Pour agrémenter la recette, il a fait appel à des acteurs comiques de la télévision et parsemé les dialogues d'expressions popularisées par internet.

«J'ai introduit mes propres éléments dans ce remake, si les frères Coen voient ce film, ça les amusera certainement de voir la manière dont Zhang Yimou l'a repris, c'est tout à fait autre chose», a expliqué le réalisateur dans un entretien accordé aux Nouvelles de Pékin.

«Si un réalisateur étranger adaptait Le sorgho rouge, je serais sûrement très curieux de voir le résultat, plus on met des choses qui n'ont rien à voir ensemble, plus c'est intéressant», a ajouté le réalisateur de 57 ans qui avait obtenu en 1994 le Grand Prix ex-aequo du jury du Festival de Cannes avec Vivre.

Le film (Trois coups de pistolet en chinois) a ouvert la semaine dernière la traditionnelle saison des «hesuipian» - les films populaires réalisés pour les fêtes de fin d'année -, qui s'achève après le Nouvel an chinois, à la mi-février.

Et A Simple Noodle Story a démarré en trombe, dépassant les 100 millions de yuans (16 millions $) de recettes en quatre jours.

Zhang Yimou n'avait plus tourné depuis La cité interdite en 2006 (The Curse of the Golden Flower).

Cependant, si le succès populaire est au rendez-vous, les commentateurs font la fine bouche.

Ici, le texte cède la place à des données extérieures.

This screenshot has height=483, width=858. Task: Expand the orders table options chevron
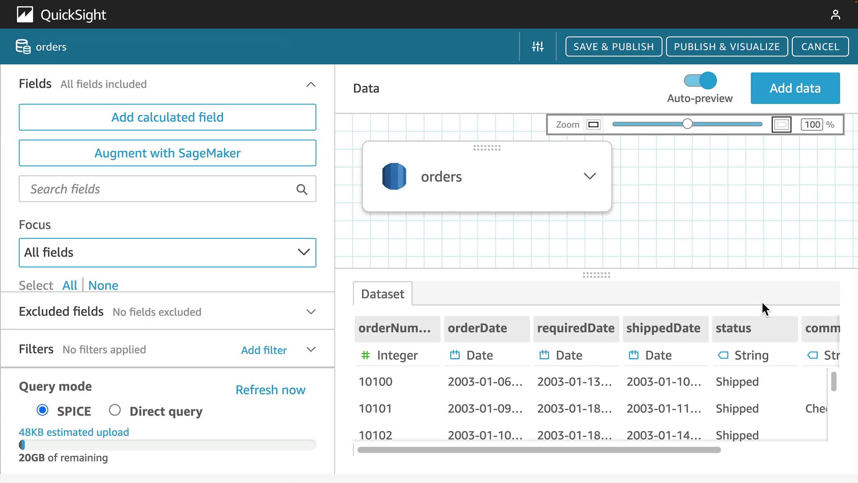click(589, 176)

Sur son blogue, l'écrivain vedette des jeunes chinois, Han Han, a ironisé sur une oeuvre datée, ressemblant plus à un téléfilm.

«Je donnerai une note de 1 au film, 1 car il a renoncé à utiliser des foules de figurants et certains acteurs ne sont pas mauvais», a-t-il écrit.

«C'est un film qui convient parfaitement pour des cinémas de villes de province», a jugé l'écrivain.

Pour le Quotidien du Hunan, «en dehors du côté attrayant dû au fait que c'est une adaptation du film des frères Coen, le contenu culturel semble plutôt vide».

Hung Huang, une diva de la télévision chinoise, a jugé que le film était «trop vulgaire».

Zhang Yimou s'est défendu en se présentant comme «un cinéaste ordinaire cherchant juste à faire ce qu'il aime faire».

«Quand j'ai filmé Vivre ou Qiu Ju, une femme chinoise, tout le monde m'a acclamé, on disait que c'était plein d'humanisme, dès que j'ai fait un film commercial, tout le monde a dit que j'étais tombé bien bas, que j'avais perdu de la profondeur», a-t-il souligné.

«Les jeunes réalisateurs sont aussi comme ça, peu de gens vont oser dire qu'ils veulent faire des films commerciaux, mais plutôt des films confidentiels pour obtenir des prix», a-t-il affirmé.

Face aux critiques, le producteur de Zhang Yimou, Zhang Weiping, a lancé: «On peut résumer en trois mots la manière dont le milieu du cinéma a toujours considéré les films de Zhang Yimou: envie, jalousie et haine».

Si à ses débuts, Zhang Yimou avait eu des ennuis avec le régime communiste, il est devenu ces dernières années l'un des personnages culturels officiels.

Outre les JO de Pékin, il a contribué aux cérémonies des 60 ans de la Chine communiste en octobre dernier, donnant un coup de main pour un grand spectacle sur la place Tiananmen.